_WHAT TO DO_
Exact copies of the lines from the start of the records through the line with "This screenshot has height=784, width=1558." are what the answer must hold; pictures are not part of it.

_DATA FOR THIS EXERCISE_
***
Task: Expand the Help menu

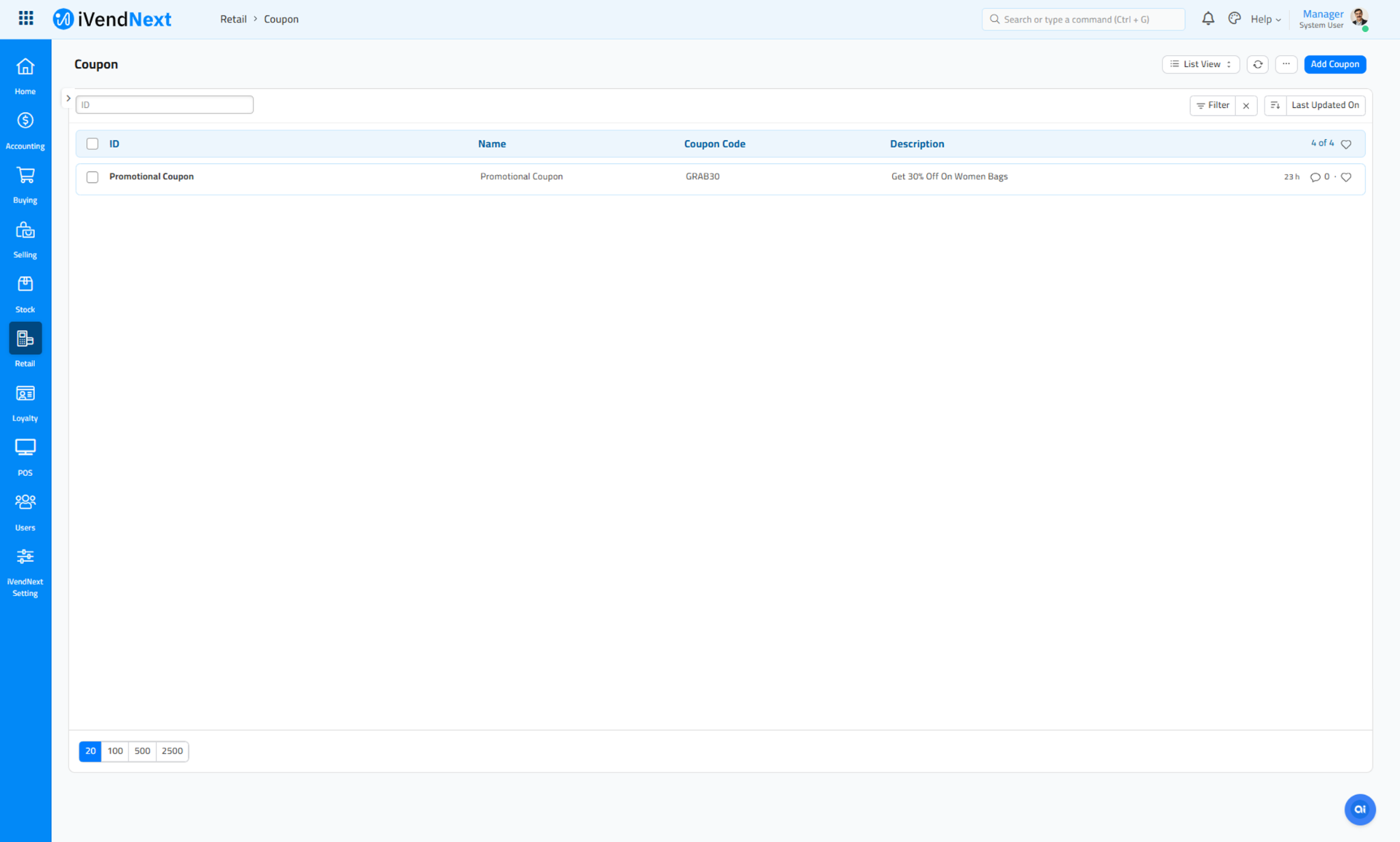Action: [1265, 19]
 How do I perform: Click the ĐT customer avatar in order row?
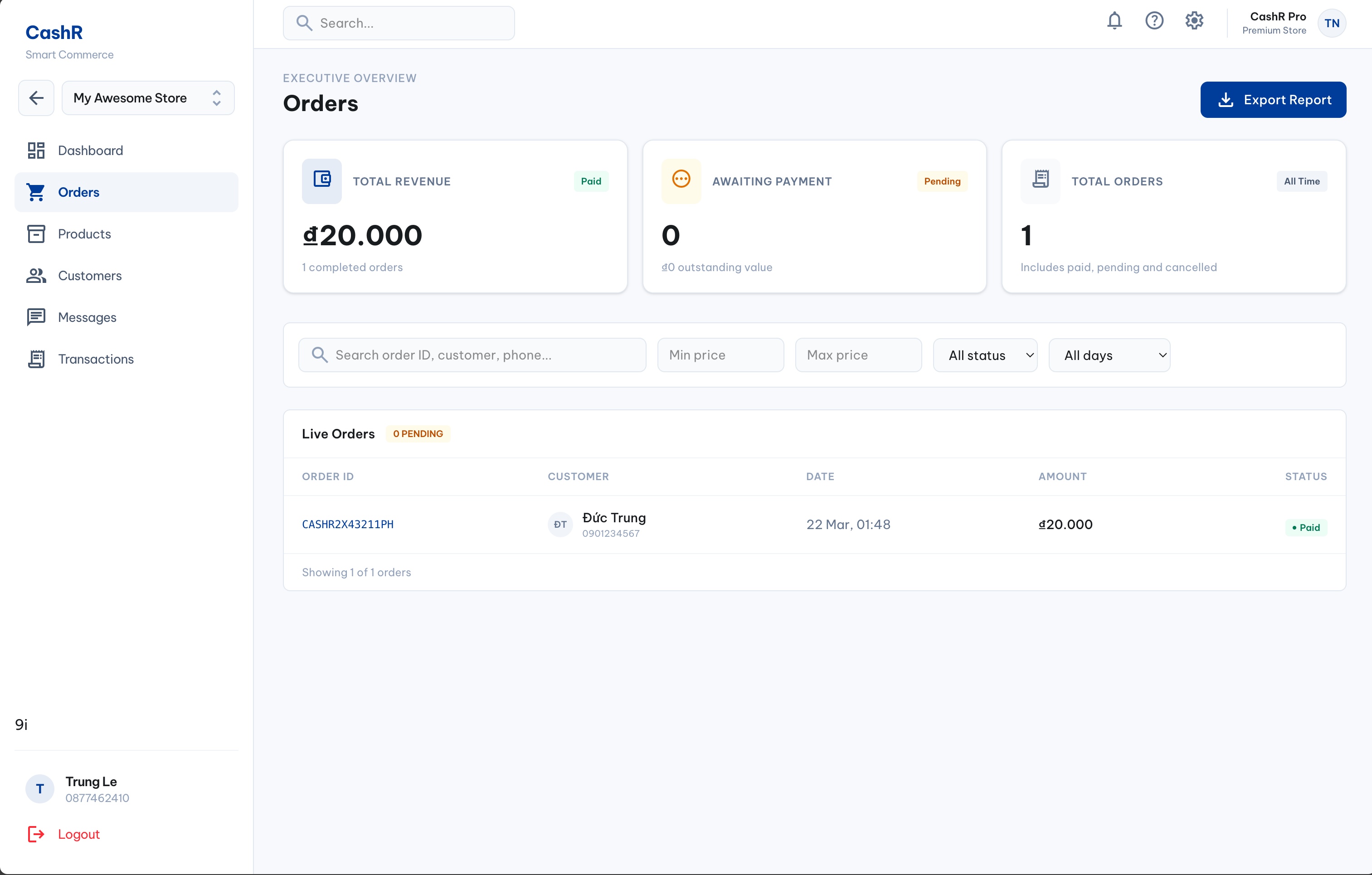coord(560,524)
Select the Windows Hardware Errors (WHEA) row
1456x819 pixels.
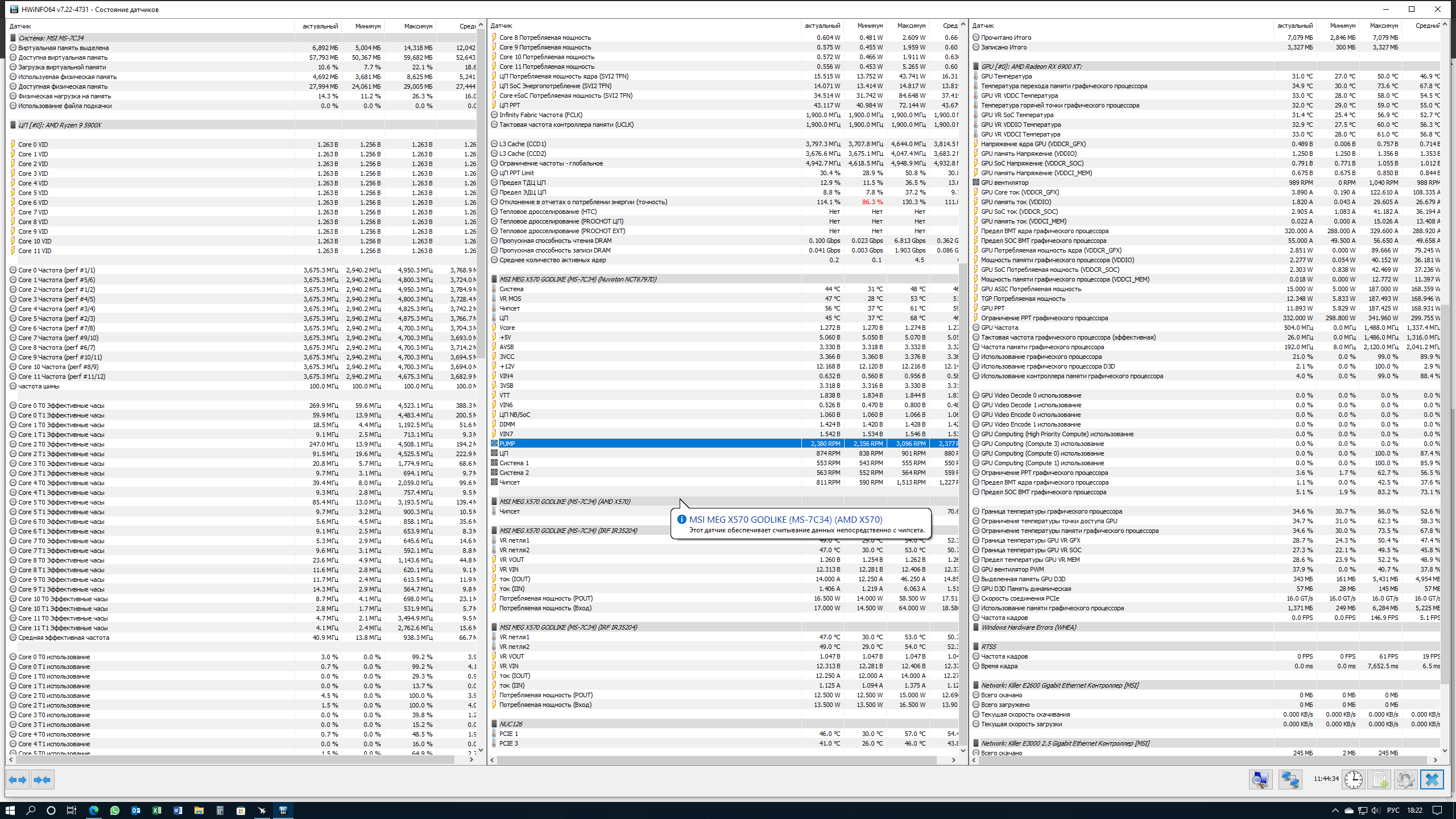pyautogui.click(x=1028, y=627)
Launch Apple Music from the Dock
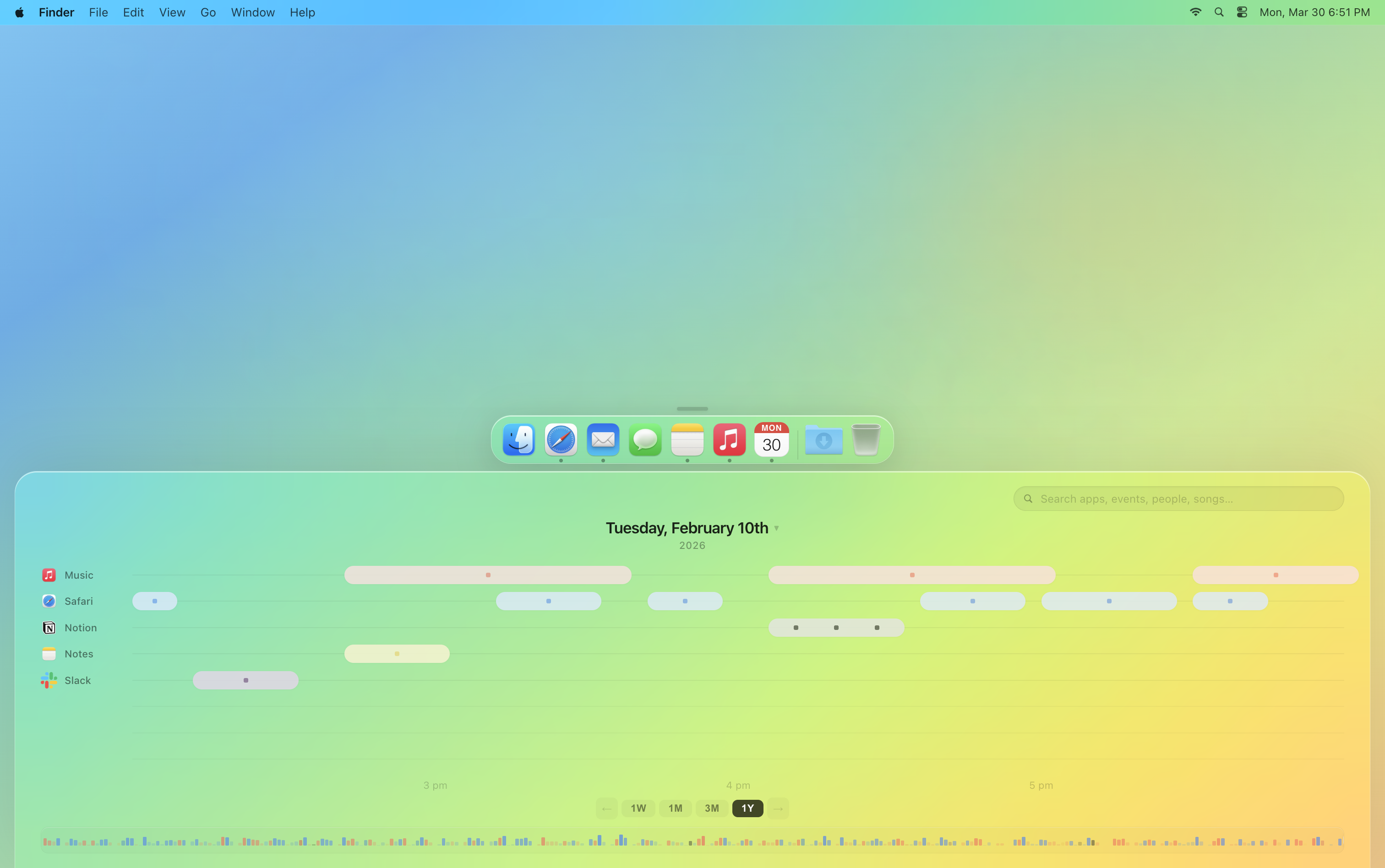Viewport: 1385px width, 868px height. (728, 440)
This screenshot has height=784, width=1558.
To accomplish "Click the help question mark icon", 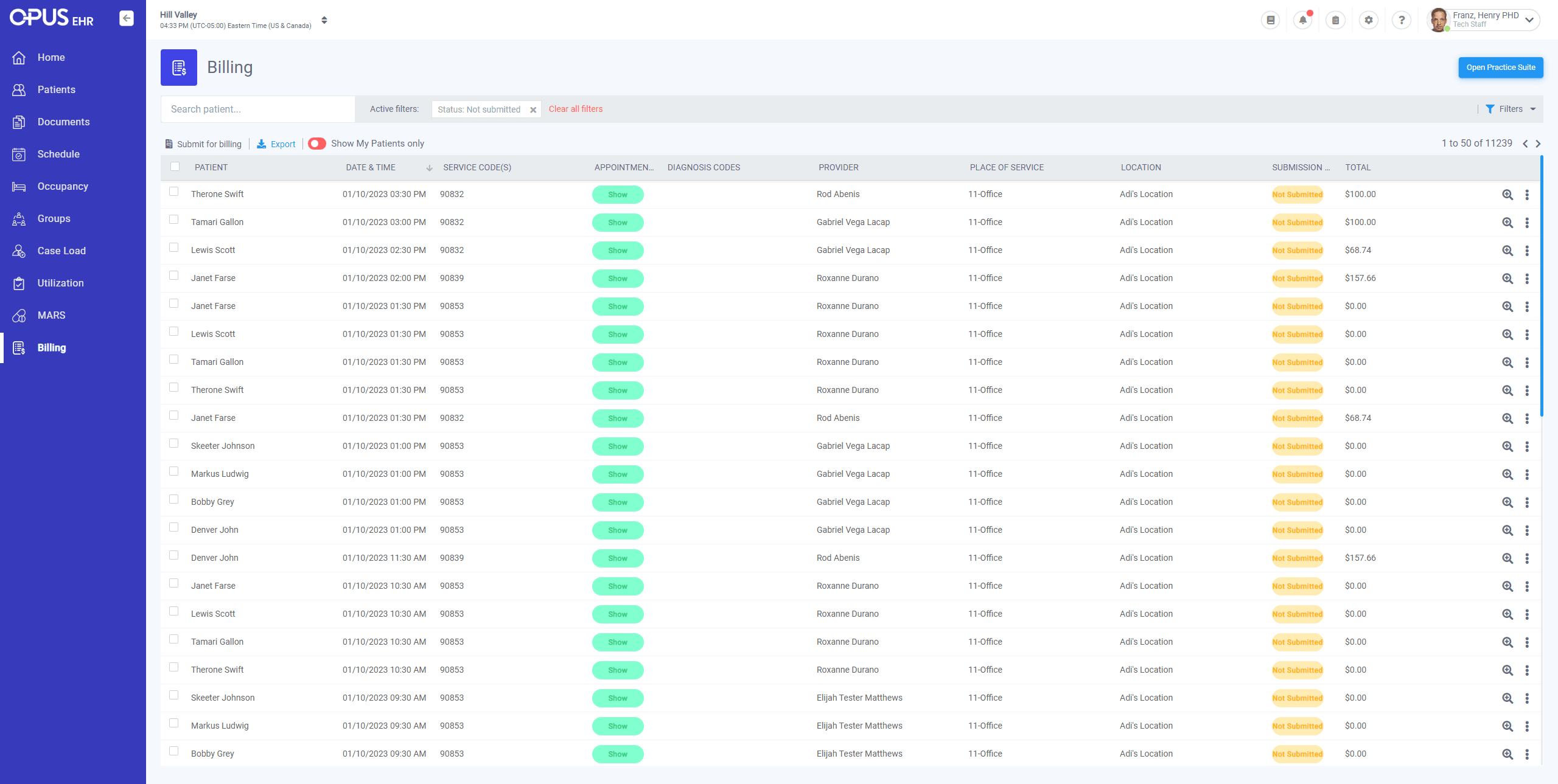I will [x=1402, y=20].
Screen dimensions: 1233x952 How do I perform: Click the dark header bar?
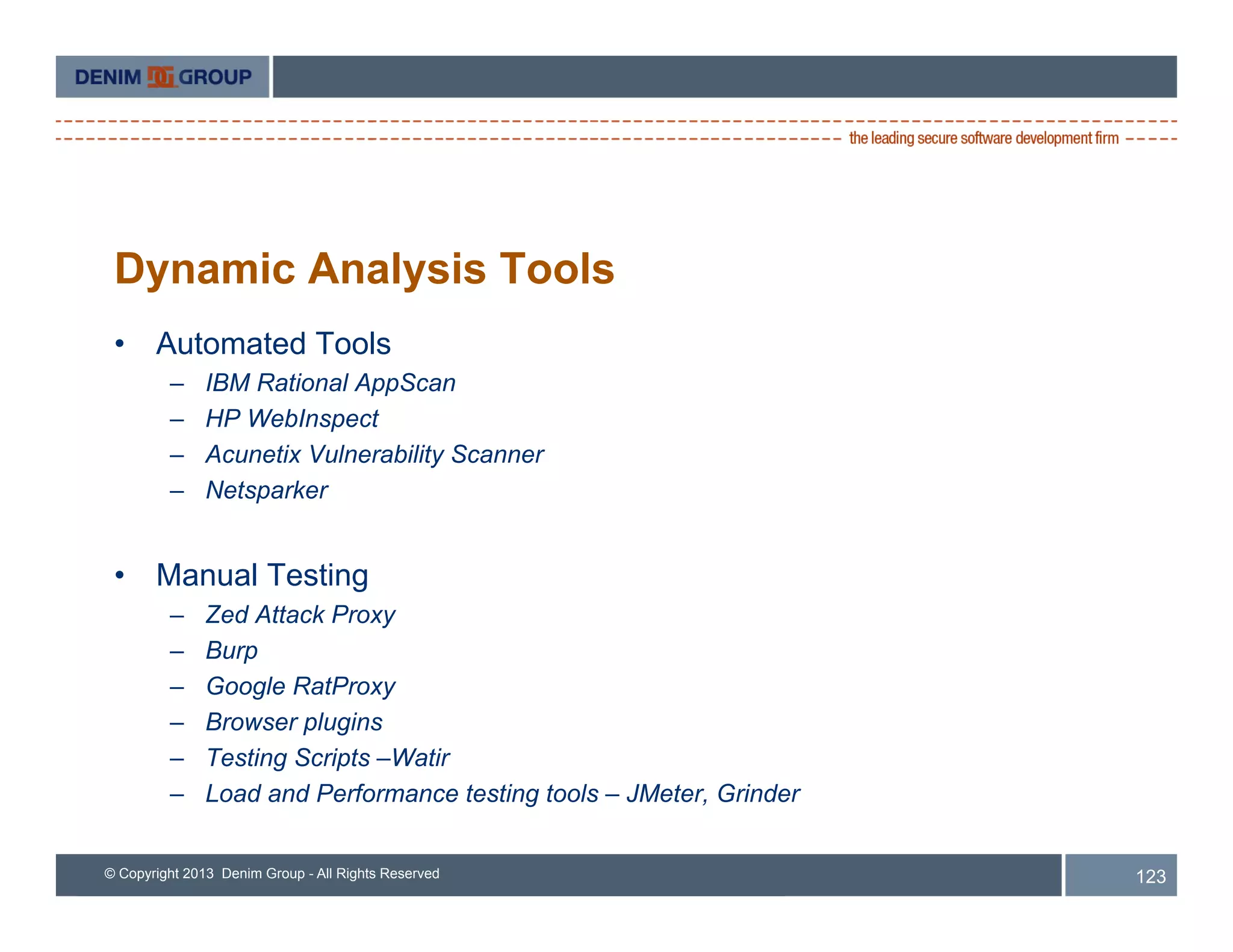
***
_SOLVED PROBLEM_
Task: Expand the Help menu

Action: [1265, 19]
 How do I perform: Click the ĐT customer avatar in order row?
coord(560,524)
Select the Windows Hardware Errors (WHEA) row
1456x819 pixels.
pyautogui.click(x=1028, y=627)
Launch Apple Music from the Dock
Viewport: 1385px width, 868px height. (728, 440)
This screenshot has height=784, width=1558.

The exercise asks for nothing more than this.